Lately I’ve been wanting to blog a bit about simplicity. At first I thought, I can’t do that, I’m a health and wellness advocate. What does simplicity have to do with health? Then, when I spent a little time thinking of it, I realize that the two are very much linked.
When I began my journey toward making my life less complicated, I had no idea what affect it would have long-term on my well-being. I only knew that I was tired. Physically, emotionally, in every sense of the word, just – – tired.
I was tired of running from errand to errand. Tired of staying up late just to get things done. Those “things” included cooking, cleaning, talking to friends, surfing the Internet, researching a project, doing work that paid money, doing work that paid nothing, worrying, trying to spend time with my husband without kids around, fighting with my mother, keeping a watchful eye on my stuff to make sure no one took it, looking through all of my stuff to find something I couldn’t even remember why I needed to have in the first place, and the list goes on and on.

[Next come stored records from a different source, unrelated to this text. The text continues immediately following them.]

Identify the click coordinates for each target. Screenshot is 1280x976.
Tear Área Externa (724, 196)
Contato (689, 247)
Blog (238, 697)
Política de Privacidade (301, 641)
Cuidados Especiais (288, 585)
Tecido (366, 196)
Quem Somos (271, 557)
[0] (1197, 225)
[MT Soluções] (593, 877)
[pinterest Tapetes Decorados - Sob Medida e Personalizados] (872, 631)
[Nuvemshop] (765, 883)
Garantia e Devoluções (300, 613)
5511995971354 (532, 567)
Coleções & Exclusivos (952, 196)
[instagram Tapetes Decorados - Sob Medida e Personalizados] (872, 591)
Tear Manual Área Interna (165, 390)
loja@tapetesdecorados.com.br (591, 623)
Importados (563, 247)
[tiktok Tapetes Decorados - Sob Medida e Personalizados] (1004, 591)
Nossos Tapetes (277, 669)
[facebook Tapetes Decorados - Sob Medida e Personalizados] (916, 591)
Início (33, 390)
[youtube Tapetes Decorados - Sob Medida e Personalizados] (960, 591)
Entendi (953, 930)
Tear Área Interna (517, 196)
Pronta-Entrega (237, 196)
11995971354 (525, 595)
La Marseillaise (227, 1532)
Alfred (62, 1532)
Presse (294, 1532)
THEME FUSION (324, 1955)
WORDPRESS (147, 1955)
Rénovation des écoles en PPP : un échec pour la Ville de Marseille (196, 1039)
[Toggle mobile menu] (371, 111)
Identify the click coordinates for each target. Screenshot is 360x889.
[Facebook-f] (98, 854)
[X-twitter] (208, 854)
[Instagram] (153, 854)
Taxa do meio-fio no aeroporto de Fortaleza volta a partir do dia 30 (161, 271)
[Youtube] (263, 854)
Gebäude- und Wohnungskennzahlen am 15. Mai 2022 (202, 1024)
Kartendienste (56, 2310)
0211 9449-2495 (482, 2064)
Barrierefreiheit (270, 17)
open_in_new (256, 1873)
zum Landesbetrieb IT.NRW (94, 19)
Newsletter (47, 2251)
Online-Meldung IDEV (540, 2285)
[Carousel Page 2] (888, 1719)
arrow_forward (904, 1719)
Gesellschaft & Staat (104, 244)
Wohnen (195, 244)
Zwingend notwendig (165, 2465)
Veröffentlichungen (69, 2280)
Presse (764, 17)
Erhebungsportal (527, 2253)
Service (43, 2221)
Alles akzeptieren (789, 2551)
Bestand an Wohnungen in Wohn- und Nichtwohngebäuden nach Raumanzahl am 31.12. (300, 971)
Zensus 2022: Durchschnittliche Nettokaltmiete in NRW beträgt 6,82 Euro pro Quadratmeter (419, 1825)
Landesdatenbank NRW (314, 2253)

Slowly, but surely, over the course of the past 5 years, I’ve begun to let go. I’ve let go of the feeling of obligation to do certain things. I’ve let go of the expectations of others and of allowing them to influence my decisions. I’ve let go of all of that extra stuff that I was keeping “in case I needed it”. And as a result, I feel better. I feel lighter. I’m less tired. I have more time to sleep and rest and relax because I’m no longer up late looking for stuff, or up late cleaning (this doesn’t mean that my house is immaculate, by the way, it just means it’s good enough and then I move on), or up late driving from errand to errand or shuttling other people around from activity to activity (plus I no longer own a car). Having more time to sleep and rest and relax means that I have more time to focus on things I love, more time to prepare foods that help keep me healthy, more time to engage in activity that strengthens my body and my immune system, like running, walking, cycling, and dancing. I’m not sick as often, and when I am, I heal faster than I used to. It used to take me months to get over something as simple as a cough from a cold. I don’t remember the last time I actually even had a cold.
I challenge each of you to pick just one thing that you could simplify. Your schedule? Your meal plan? Your “obligation” to-do list? Pick just one area of your life and knock a few things out of it that you really don’t have to do and that aren’t serving you.
Simplicity has given me my life back. And I am ever so grateful.